Der Abend begann schwungvoll mit dem Ungarischen Tanz Nr. 5 von Johannes Brahms, gespielt von einem virtuosen Streichquartett, das den Festakt umrahmte und an diesem Abend den Bogen von klassischer Musik bis hin zu modernen Stücken spannte.

Begrüßung durch Bezirksapostel Ehrich

Nachdem das erste Stück verklungen war, hieß Bezirksapostel Ehrich die Zuhörer herzlich in seiner Heimatgemeinde Ettlingen willkommen. Erst vor zwei Wochen hatte er das Gotteshaus feierlich eingeweiht

Mit einem Augenzwinkern erklärte er, dass sein Vorvorgänger Bezirksapostel Karl Kühnle seinerzeit das große Kirchengebäude in Fellbach eingeweiht hatte und es deshalb auch manchmal Karlsdom genannt werde. Sein Vorgänger Bezirksapostel Klaus Saur habe später die große Kirche Karlsruhe-Mitte eingeweiht. Deshalb werde sie manchmal Klausdom genannt. Humorvoll schloss er, in dieser Tradition dürfe er nun alle in der Michaelskapelle willkommen heißen. 

Namentlich begrüßte er Stammapostel Helge Mutschler und seine Ehefrau sowie Stammapostel i.R. Wilhelm Leber und Stammapostel i.R. Jean-Luc Schneider mit ihren Ehefrauen. 

Grußworte von Apostel Martin Rheinberger

Im weiteren Verlauf des Abends wechselten sich Musikbeiträge und Grußbotschaften ab. Nach ersten Videobotschaften aus Süddeutschland und Osteuropa richtete Apostel Martin Rheinberger das Wort an die Zuhörer. Er zeichnete kurz ein paar Stationen aus dem Leben des Bezirksapostels auf, der 1982 das erste geistliche Amt empfangen hatte und vor 20 Jahren die Leitung der Gebietskirche Süddeutschland übernommen hatte und fragte: „Wo anfangen, wo aufhören? Vielleicht mit dem, was der Bezirksapostel NICHT ist.“ 

Im Deutschen gebe es einen Satz: „Allen recht getan, ist eine Kunst, die keiner kann.“ Bezirksapostel Ehrich habe es nie allen recht machen wollen, weil das nicht gehe. Apostel Rheinberger verdeutlichte dies mit der Fabel „Vater, Sohn und Esel“, die im Original von Äsop stammt. Sie handelt davon, wie die drei auf dem Weg zum Markt sind und es niemandem recht machen können, weil sich Vorbeikommende ständig über ihre Entscheidungen beschweren. 

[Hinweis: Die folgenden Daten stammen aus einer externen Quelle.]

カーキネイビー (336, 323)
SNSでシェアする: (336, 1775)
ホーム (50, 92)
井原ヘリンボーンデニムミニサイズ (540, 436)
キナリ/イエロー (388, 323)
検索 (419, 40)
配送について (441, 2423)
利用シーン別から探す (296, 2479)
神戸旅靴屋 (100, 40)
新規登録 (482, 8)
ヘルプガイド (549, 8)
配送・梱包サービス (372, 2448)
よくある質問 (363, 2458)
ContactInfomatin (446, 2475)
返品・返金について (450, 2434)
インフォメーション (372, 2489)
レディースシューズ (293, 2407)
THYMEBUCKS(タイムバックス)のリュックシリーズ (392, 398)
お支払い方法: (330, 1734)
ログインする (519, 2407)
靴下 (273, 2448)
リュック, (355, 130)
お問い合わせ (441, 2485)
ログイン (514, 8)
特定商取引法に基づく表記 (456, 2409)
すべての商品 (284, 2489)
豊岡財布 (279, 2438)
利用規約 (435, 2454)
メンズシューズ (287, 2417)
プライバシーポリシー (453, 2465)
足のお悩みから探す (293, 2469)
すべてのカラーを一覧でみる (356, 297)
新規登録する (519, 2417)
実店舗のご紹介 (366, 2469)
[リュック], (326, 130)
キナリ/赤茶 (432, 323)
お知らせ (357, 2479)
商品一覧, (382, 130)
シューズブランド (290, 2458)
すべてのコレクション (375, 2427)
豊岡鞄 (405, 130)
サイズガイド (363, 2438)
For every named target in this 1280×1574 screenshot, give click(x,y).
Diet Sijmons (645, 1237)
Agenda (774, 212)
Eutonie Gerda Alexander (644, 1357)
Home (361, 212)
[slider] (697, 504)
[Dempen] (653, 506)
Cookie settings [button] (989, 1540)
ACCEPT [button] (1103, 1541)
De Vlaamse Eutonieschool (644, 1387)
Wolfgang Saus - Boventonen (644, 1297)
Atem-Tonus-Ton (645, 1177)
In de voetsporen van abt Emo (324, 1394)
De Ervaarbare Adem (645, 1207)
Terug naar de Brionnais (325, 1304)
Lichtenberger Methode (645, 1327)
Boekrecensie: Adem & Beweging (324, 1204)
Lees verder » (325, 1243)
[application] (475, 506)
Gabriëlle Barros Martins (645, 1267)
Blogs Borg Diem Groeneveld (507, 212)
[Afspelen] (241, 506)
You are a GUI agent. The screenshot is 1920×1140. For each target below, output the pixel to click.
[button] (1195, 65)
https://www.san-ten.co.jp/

Anschließend bediente sich Apostel Rheinberger eines weiteren Bildes. Er erzählte, dass Bezirksapostel Ehrich in jungen Jahren als Libero gespielt habe. Er führte hierzu aus, dass ein klassischer Libero Distanz zu seinen Mitspielern benötige, als freier Mann hinter der Abwehrkette agiere, das Spielgeschehen von hinten überblicke, Lücken schließe, Fehler der anderen Mitspieler ausbügele und das Spiel als letzter Mann lenke. So könne man den Führungsstil von Bezirksapostel Ehrich beschreiben. 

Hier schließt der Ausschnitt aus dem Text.